Tubus Duo on mine .. rock solid rack, quality doesn't come cheap.. about £55


----------



## Crankarm (3 May 2018)

If you are prepared to sacrifice the top shelf of the rack then the Tubus Tara is the best, simple, light and strong. The Ergo has more tubes down below to locate the pannier hooks but is slightly heavier but more robust. I would avoid the Blackburn Outpost as I got one and the fitting kit was dreadful. It was returned. Plus welds on other Blackburn racks the Expedition I have had have failed as their welding is crap.
https://spacycles.co.uk/products.php?mode=search

Other makes are Old Man Mountain racks and Jand racks which are both good.

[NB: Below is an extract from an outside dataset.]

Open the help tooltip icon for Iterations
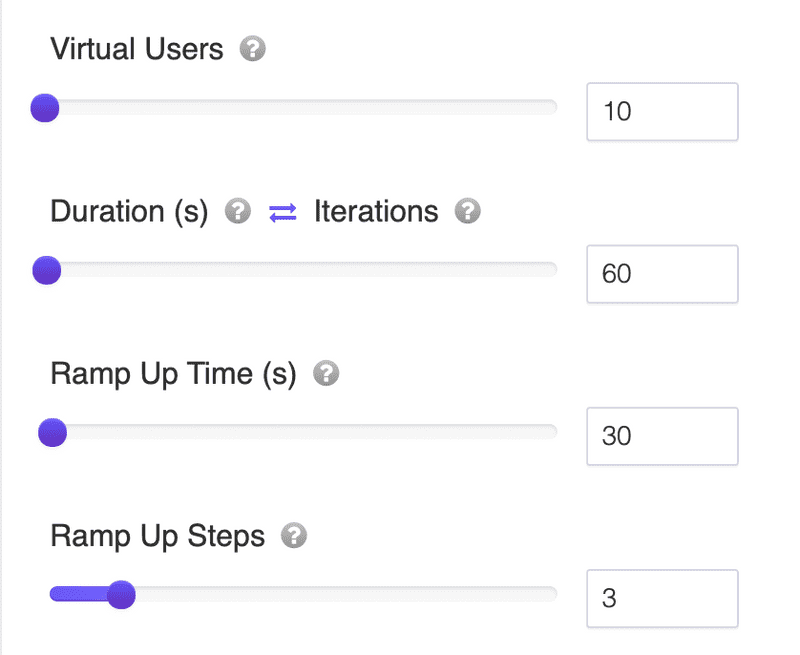The height and width of the screenshot is (655, 800). point(467,211)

The Surly Nice Front rack is the best though for full on expedition having a nice top shelf, but it is a little heavy weighing 1.5kg with all mounting plates and bolts attached.


----------



## Aushiker (3 May 2018)

My Surly Long Haul Trucker is a 700c version and the rack is a few years old now but I went with a Tubus Lowrider Tara on the front. Today I would still go Tubus back look at other options in the range.




Surly Long Haul Trucker


----------



## Kosong (4 May 2018)

How does having low riders compare to 'regular' height panniers for handling on the front? The tubus series all look great and within budget, seeing as they will last me years...but im just trying to figure out if theres any considerations with handling before i make a decision. 

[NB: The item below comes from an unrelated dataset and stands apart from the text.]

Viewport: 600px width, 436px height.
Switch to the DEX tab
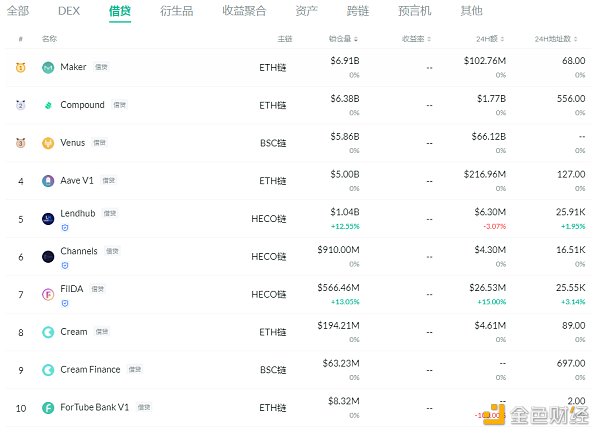coord(69,11)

Am happy to sacrifice a top shelf - i have enough storage space on the back as it is, and perhaps when I'm back out in germany next week i can find a handlebar bag for my butterfly bars which are way, way more common on the continent. I think ive only seen then a few times in the UK and when you go into a bike shop they mostly look at you and shrug if you dont have dropped handlebars/MTB. if any of you have my handlebars and have a solution to having an 'easy access' bag connected to them somehow then fire away!


----------



## Gravity Aided (4 May 2018)

They can shrug all they like. I find low riders to be a nice option. These are by Blackburn, and the handlebars by Scott. The bike is a Raleigh USA Technium CityRunner/City Lite.


----------



## Kosong (4 May 2018)

Nice bike pics everyone btw  

Just checked mine and there are eyelets front and back...


----------



## Crankarm (4 May 2018)

Do not by Blackburn stuff it is s**t and the warranty isn't worth the paper it is printed on. Tubus racks in comparison are far far far far better. Plus Tubus is a German company as is Ortlieb who make the best bike luggage. Ortlieb panniers are everywhere for a reason. They are good.


----------



## Heltor Chasca (4 May 2018)

I had a Surly Nice Rack on my Disc Trucker. I took it off and replaced it with a Tubus Tara which is MUCH lighter and looks better. The Nice rack is better on my cargo bike and looks the part. Sure you can strap more to it, but how heavy do you want your front end? You can strap small items to the top of the front panniers if you desperately need to. Surly’s racks aren’t on a par with Tubus in my opinion. They get hot spots which wear through the powder coat and the bare metal starts to rust. Constant maintenance. I would avoid and go for Tubus.


----------



## Kosong (4 May 2018)

Well, I think the verdict is out here. Am going to give the Tubus Duo a try - £60 online which isn't too bad for what sounds like a very long lasting product! Thanks again for all of your help and knowledge  and some bike pics because all of you have posted some lovely pics...


----------



## Kosong (4 May 2018)

also noticed ALL of you have brooks saddles from what I can see - I haven't dropped the cash on one yet as I really want to try one, but the only people i know with one have dropped handlebars which i absolutely cannot use. Might just have to treat myself to one one month and find out for myself


----------



## Gravity Aided (4 May 2018)

Crankarm said:


> Do not by Blackburn stuff it is s**t and the warranty isn't worth the paper it is printed on. Tubus racks in comparison are far far far far better. Plus Tubus is a German company as is Ortlieb who make the best bike luggage. Ortlieb panniers are everywhere for a reason. They are good.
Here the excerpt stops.